Это была самая счастливая новогодняя ночь! Ты провела ее под роскошными голубыми елями на площади, в разношерстных компаниях аборигенов. Наутро – сцена. Так уйти! Дура ненормальная! И что натворила – Адка чуть не слегла! Всю ночь убирали. У всех жены, как жены, а ты!..

«Странно… Прошло только три года, – думаешь ты, – Почему же стало так тесно и душно в том, что называется “брак”…»

– Знаешь, я встретила и полюбила другого человека…

Ах, если бы это могло быть правдой!

– Что-что? И это все – за пять часов? Это, наверное, был Дед Мороз?)

…Старушка высказалась и давно уже ушла. Улица пуста, на углу дома мемориальная табличка… Странно, а ведь именно здесь столетие назад мог ходить Поэт. И бормотать себе под нос что-то вроде: «Луна переменилась…»

(И он появляется! В тугом белом воротничке, голова высоко запрокинута. В каком веке это было?..

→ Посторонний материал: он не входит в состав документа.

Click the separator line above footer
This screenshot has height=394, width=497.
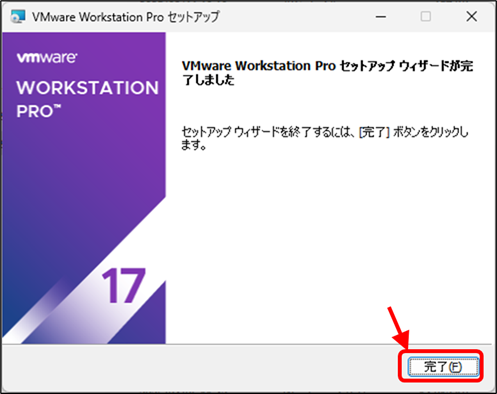pos(247,344)
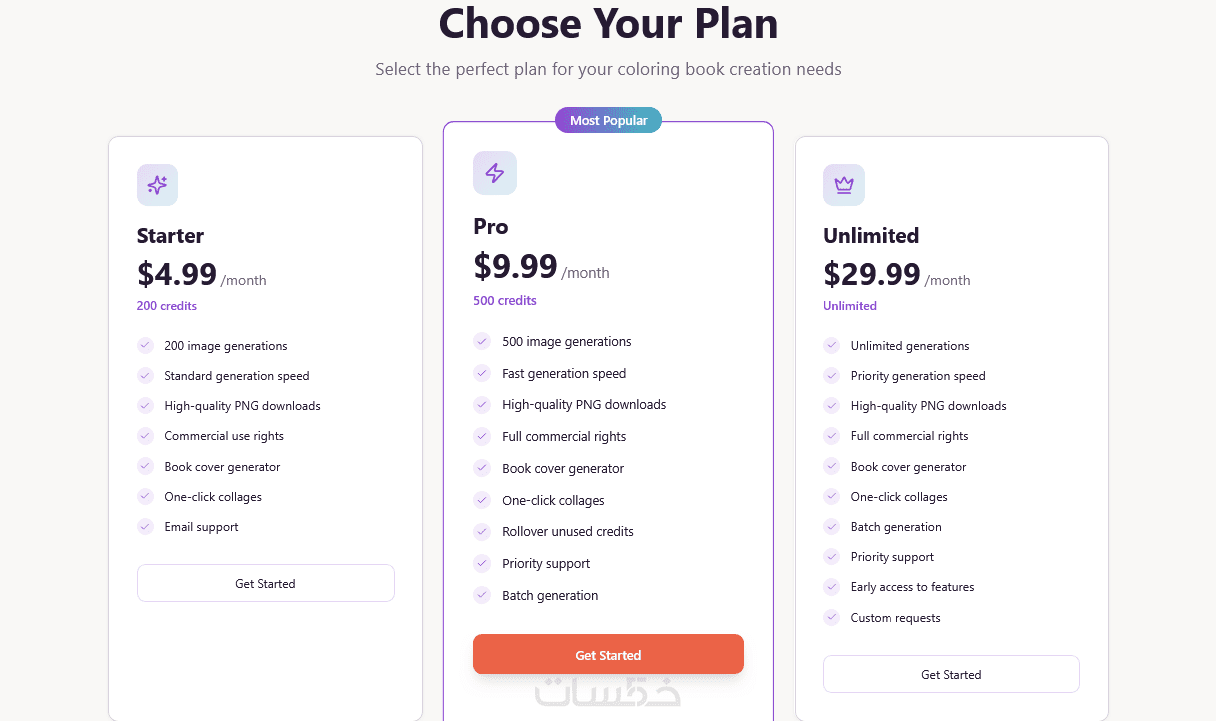Image resolution: width=1217 pixels, height=721 pixels.
Task: Click the $9.99 Pro price
Action: [x=515, y=267]
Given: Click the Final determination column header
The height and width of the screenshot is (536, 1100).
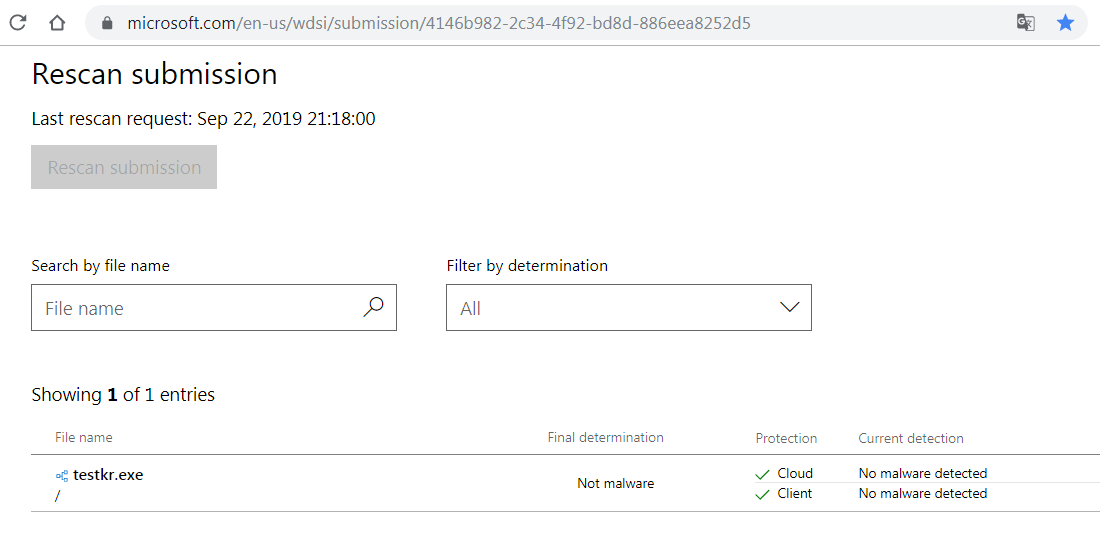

– Эй, барин, дай ручку, погадаю! Всю правду расскажу! – Твой голос обретает характерную хрипотцу.

– А не обманешь, красавица?

– Так смотря сколько дашь!

– Хитрая. А хочешь, я тебе погадаю?

– Глаза у тебя, барин, страшные – не хочу! Не смотри так.

– Испугал – прости. Держи вот монету. Да выпей за мое здоровье. Только не теперь. Весной, когда вишни зацветут. Да помни – за здоровье! И вот еще – держи от меня, – он вытаскивает из кармана сюртука большое красное яблоко…

– Все ты, барин, сам знаешь…

– Прощай.

– Живи, барин!)

…Женщина идет по аллее, стуча каблучками. Около сорока. Пышная брюнетка в синем шелковом костюме. Каблучки сбиваются с такта – фортепианная гамма с западающей клавишей. Еле достучала до скамейки. Всем существом издала вздох облегчения. Посидела минутку, шевеля пальцами ноги. Из объемистой сумки достала сверток – грубые босоножки на низкой пробковой подошве. Переобулась. И от этого разгладились морщинки, лицо посветлело.

– А так все-таки лучше!

Она по-новому смотрела на мир, звучно вдыхая запах сирени.

(Как просто! Может быть, нужно что-то снять с себя и надеть другое? Кожу, например…)

– Вам никогда не приходило в голову, что быть мужчиной все-таки гораздо приятнее? – весело говорит женщина.

– Я всегда завидовала мальчишкам. И успокаивала себя тем, что они хотят быть девчонками. А потом оказалось, что ни один не хочет носить банты и платья… А ваше свидание, наверное, сорвалось?

– А ну их к черту! Подруга уговорила, мол, последний шанс… Стояла я, как полагается, под часами и думала: «Зачем?»… Ну придет моложавый вдовец, цены себе не сложит, веди его в кафе, распинайся, завоевывай… А зачем? А вы замужем?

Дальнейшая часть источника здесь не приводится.